Although Arkansas has a ban on gay marriage, many Arkansas employers must now manage certain retirement plans, health insurance plans and other workplace benefits to include same-sex couples legally married in a state or country that recognizes such marriages.
The U.S. Department of Labor announced Wednesday (Sept. 18) that a June 26 decision by the U.S. Supreme Court requires technical changes to the department's Employee Benefits Security Administration. The EBSA change apply to “plans, plan sponsors, fiduciaries, participants and beneficiaries on the decision's impact on the Employee Retirement Income Security Act of 1974,” noted the DOL statement.
One of Arkansas’ largest employers has already opened up benefits to same-sex couples. Wal-Mart recently announced an expansion of coverage eligibility for any spouse or domestic partner of a full-time employee which includes, medical, dental, a new vision option, critical illness and accident plans. Domestic partners will be eligible beginning in 2014, during the enrollment period starting Oct. 12.

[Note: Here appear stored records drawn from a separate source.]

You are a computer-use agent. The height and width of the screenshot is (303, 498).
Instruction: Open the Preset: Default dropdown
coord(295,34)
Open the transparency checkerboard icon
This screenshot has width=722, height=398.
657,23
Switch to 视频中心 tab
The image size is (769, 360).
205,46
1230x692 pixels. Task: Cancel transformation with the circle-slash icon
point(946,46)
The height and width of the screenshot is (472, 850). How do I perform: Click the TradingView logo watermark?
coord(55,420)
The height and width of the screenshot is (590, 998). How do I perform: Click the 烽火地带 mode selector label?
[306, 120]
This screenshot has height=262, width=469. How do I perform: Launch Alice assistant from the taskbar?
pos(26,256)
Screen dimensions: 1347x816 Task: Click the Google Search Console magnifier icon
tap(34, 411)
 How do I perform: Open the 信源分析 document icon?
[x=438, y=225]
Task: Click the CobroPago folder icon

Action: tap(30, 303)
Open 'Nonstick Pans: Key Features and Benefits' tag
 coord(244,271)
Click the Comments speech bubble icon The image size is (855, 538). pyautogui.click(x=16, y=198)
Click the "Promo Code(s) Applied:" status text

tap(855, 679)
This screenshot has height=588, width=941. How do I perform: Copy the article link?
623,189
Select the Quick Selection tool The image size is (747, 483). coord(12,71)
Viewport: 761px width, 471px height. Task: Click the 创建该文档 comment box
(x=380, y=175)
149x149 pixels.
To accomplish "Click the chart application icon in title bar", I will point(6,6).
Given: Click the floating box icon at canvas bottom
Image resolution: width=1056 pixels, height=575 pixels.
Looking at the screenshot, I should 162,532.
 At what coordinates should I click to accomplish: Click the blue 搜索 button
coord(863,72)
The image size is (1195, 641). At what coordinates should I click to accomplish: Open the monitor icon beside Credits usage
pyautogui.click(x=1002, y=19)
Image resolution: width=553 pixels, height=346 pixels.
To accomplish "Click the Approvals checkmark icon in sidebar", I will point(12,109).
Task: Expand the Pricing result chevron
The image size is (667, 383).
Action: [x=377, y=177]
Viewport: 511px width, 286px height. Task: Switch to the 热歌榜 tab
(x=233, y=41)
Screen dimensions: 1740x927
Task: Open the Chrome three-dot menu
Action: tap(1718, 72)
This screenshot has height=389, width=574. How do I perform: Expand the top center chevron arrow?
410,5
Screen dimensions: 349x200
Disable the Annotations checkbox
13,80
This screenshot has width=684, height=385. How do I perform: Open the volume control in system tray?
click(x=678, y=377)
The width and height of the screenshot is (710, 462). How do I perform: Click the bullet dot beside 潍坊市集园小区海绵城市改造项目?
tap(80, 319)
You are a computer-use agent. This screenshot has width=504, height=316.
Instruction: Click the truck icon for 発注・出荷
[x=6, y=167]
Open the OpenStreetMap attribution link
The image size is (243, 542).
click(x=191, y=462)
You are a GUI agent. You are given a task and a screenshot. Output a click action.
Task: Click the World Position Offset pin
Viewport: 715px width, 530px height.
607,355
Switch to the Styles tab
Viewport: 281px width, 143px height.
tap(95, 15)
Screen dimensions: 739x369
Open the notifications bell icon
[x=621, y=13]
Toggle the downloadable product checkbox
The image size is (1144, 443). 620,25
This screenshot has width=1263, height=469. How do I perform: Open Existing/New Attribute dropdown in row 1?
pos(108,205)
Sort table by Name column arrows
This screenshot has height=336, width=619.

Wal-Mart joins a long list of Fortune 500 companies including Costco, Ford, Home Depot and Best Buy to offer health care benefits to same-sex partners. The civil rights group, Human Rights Campaign, estimates 62% of Fortune 500 companies have already done so. HRC said inclusion efforts have increased from 34% in 2002.
RECENT LEGAL HISTORY
The U.S. Supreme Court decision in the Windsor v. U.S. case found the Defense of Marriage Act (DOMA) to be unconstitutional. The case involved two women from New York, Edith Windsor and Thea Spyer, who met in 1963 and were legally married in Canada in 2007. Spyer died in 2009. Windsor was legally blocked from claiming an estate tax exemption for surviving spouses because federal law (DOMA) did not recognize same-sex marriage as a qualifying exemption.
In a 5-4 vote, the Court overturned DOMA.
“DOMA's principal effect is to identify and make unequal a subset of state-sanctioned marriages,” noted a portion of the majority opinion. “It contrives to deprive some couples married under the laws of their State, but not others, of both rights and responsibilities, creating two contradictory marriage regimes within the same State.”
In his dissent, Justice Antonin Scalia said the issue should not have been before the Court.
“This case is about power in several respects. It is about the power of our people to govern themselves, and the power of this Court to pronounce the law. Today's opinion aggrandizes the latter, with the predictable consequence of diminishing the former.”
According to the DOL, the changes will be applied to approximately 701,000 private sector retirement plans, 2.3 million health plans and other plans that provide benefits to more than 141 million Americans. Collectively, these plans hold more than $7.3 trillion in assets.
"This decision represents a historic step toward equality for all American families, and I have directed the department's agency heads to ensure that they are implementing the decision in a way that provides maximum protection for workers and their families," Secretary of Labor Thomas Perez said in the statement. "The department plans to issue additional guidance in the coming months as we continue to consult with the Department of Justice and other federal agencies to implement the decision."
Changes from the Court’s decision are expected to require changes to more than 1,000 federal laws regulating portions of the Internal Revenue Code, the Employee Retirement Income Security Act (ERISA), the Consolidated Omnibus Budget Reconciliation Act (COBRA), the Health Insurance Portability and Accountability Act (HIPAA) and the Family Medical Leave Act (FMLA).
The Internal Revenue Service has issued new rules, and has also posted a FAQ page for same-sex couples.
“The IRS has a general rule recognizing a marriage of same-sex spouses that was validly entered into in a domestic or foreign jurisdiction whose laws authorize the marriage of two individuals of the same sex even if the married couple resides in a domestic or foreign jurisdiction that does not recognize the validity of same-sex marriages,” notes a portion of the opening answer on the FAQ page.
According to the National Law Review, plan sponsors were to begin complying with the changes effective Sept. 16, 2013.
“As of September 16, 2013, employers must stop imputing income for health benefits for same-sex spouses. If applicable (assuming the existence of a cafeteria plan), employers must also switch from after-tax to pre-tax premiums for same-sex spouse health benefits,” noted the NLR guidance posted Wednesday.
An ongoing effort to end Arkansas’ ban on gay marriage hit a roadblock on Tuesday (Sept. 17) when Arkansas Attorney General Dustin McDaniel rejected a proposed amendment – The Arkansas Marriage Equality Amendment – submitted by Little Rock resident Jennifer Pierce.
“Having analyzed your proposed amendment in light of the foregoing precepts, I conclude that I must reject your proposal due to deficiencies in the ballot title and in your proposal’s text,” noted McDaniel’s opinion. “The ballot title is also deficient because it makes no attempt to summarize for the voter what effect your proposal would have on existing law.”
Arkansas’ ban on gay marriage was enacted when 75% of voters supported Amendment 83 in the 2004 general election. Arkansas Gov. Mike Beebe, a Democrat, opposes same-sex marriage.